EXTRACT TO READ:

========

Thanks, have read that one


----------



## flosskins (Jan 27, 2010)

I have a stud cat who I was hoping to keep indoors and that worked well for about six months, during which time he sired four litters. He then started spraying everywhere, and it really was everywhere, even on the kitchen side! So I couldn't keep him inside any longer, my other half built him an outside run which is very nice but if I could do it again I would make it larger. It has a high up house, a big scratching post and a 5' tall activity tree but not much free space in it. He was quite happy over the winter as the girls weren't calling they each spent a few weeks outside with him so he wasn't alone. Once the weather improved the girls came back in and he was very shouty on his own so I got him a neutered moggy female to keep him company but they hate each other! So I am trying to rehome her and have got him an older neutered male to see if he prefers him. They haven't met yet but I am hopeful as the older male has lived with other males all his life. I loved having my boy in the house and having him outside makes me so sad as I miss him and I think he's unhappy. He has a harness so he can explore the garden on nice days but he does stand at the cage door and shout at the house a lot of the time. The problem is with the girls calling in the house they're all he wants, we can go out and spend time with him and although we keep his interest for about 5 minutes he's then shouting at the wire again. I'm glad we have him but I can't say for definite he has the best life possible, but I'm working on it.


----------



## wicket (Aug 22, 2012)

========

STATED EXERCISE 1: List every item that the forum thread says is in the stud cat's outside run.
STATED EXERCISE 2: Swap "Toggle" for "Switch" in the records, from the line containing "Click the settings gear in the top bar" through the line containing "Image resolution: width=786", and give back only those lines with nothing else changed.

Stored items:

========

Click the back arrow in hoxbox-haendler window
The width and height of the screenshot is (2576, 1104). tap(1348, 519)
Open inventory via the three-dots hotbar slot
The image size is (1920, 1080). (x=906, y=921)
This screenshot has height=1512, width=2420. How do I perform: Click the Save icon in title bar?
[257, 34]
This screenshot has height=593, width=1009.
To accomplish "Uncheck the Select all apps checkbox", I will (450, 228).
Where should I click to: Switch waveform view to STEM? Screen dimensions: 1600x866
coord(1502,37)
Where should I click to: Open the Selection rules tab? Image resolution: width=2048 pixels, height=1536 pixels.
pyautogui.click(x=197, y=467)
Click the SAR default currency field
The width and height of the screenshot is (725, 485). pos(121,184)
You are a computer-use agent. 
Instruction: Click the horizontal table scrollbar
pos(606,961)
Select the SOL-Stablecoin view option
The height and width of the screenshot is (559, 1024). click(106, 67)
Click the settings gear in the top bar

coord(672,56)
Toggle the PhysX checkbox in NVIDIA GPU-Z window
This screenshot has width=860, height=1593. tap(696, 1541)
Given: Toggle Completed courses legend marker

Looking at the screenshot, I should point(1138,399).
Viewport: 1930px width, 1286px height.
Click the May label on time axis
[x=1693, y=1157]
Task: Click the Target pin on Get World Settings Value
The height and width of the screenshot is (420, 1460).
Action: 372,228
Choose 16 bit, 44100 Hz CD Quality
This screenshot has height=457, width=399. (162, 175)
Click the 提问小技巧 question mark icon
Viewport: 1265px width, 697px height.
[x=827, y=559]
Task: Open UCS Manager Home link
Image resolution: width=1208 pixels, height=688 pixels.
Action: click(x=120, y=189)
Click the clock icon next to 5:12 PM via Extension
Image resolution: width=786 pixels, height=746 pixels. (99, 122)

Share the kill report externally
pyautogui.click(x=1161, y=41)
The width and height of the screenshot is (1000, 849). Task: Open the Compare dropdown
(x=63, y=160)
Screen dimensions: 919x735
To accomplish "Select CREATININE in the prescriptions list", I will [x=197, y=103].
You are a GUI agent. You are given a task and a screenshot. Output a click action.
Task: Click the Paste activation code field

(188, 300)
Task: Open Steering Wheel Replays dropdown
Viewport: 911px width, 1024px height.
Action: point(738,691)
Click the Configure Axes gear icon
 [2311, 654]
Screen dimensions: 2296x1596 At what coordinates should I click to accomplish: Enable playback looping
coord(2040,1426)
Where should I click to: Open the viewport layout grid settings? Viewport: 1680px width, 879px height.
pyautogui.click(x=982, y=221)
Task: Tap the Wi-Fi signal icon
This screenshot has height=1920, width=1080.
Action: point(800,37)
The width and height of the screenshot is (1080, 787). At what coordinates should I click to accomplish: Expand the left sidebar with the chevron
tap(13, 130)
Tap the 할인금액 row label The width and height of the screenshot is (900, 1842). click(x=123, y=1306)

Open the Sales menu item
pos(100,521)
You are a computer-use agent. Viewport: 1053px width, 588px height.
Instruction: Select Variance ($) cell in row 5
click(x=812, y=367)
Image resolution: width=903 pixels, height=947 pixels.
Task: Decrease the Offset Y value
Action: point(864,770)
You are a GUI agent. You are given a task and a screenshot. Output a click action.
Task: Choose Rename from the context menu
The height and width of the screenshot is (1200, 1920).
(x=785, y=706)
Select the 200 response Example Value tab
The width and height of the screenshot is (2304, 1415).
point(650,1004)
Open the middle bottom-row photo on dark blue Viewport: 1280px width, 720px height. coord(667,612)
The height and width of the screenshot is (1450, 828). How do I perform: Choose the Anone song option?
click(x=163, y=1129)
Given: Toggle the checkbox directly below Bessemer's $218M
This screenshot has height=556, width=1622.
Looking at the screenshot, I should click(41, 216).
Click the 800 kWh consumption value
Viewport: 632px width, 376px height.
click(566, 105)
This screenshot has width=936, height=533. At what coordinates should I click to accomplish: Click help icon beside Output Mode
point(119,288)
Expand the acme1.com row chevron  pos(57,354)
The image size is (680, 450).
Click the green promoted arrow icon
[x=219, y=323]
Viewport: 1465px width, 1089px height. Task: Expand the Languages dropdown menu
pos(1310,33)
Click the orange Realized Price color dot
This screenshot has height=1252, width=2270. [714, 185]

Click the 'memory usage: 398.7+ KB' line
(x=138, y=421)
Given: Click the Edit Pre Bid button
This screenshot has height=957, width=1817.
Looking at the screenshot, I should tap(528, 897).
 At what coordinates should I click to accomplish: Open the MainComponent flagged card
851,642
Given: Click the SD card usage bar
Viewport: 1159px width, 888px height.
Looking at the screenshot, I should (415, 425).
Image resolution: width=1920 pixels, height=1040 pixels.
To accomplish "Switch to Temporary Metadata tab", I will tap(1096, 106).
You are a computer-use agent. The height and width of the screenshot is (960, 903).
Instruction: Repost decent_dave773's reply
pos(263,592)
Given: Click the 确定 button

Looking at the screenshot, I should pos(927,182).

========

CORRECT RESPONSE 1:
- A high up house
- A big scratching post
- A 5' tall activity tree

CORRECT RESPONSE 2:
Click the settings gear in the top bar

coord(672,56)
Switch the PhysX checkbox in NVIDIA GPU-Z window
This screenshot has width=860, height=1593. tap(696, 1541)
Given: Switch Completed courses legend marker

Looking at the screenshot, I should point(1138,399).
Viewport: 1930px width, 1286px height.
Click the May label on time axis
[x=1693, y=1157]
Task: Click the Target pin on Get World Settings Value
The height and width of the screenshot is (420, 1460).
Action: 372,228
Choose 16 bit, 44100 Hz CD Quality
This screenshot has height=457, width=399. (162, 175)
Click the 提问小技巧 question mark icon
Viewport: 1265px width, 697px height.
[x=827, y=559]
Task: Open UCS Manager Home link
Image resolution: width=1208 pixels, height=688 pixels.
Action: click(x=120, y=189)
Click the clock icon next to 5:12 PM via Extension
Image resolution: width=786 pixels, height=746 pixels. (99, 122)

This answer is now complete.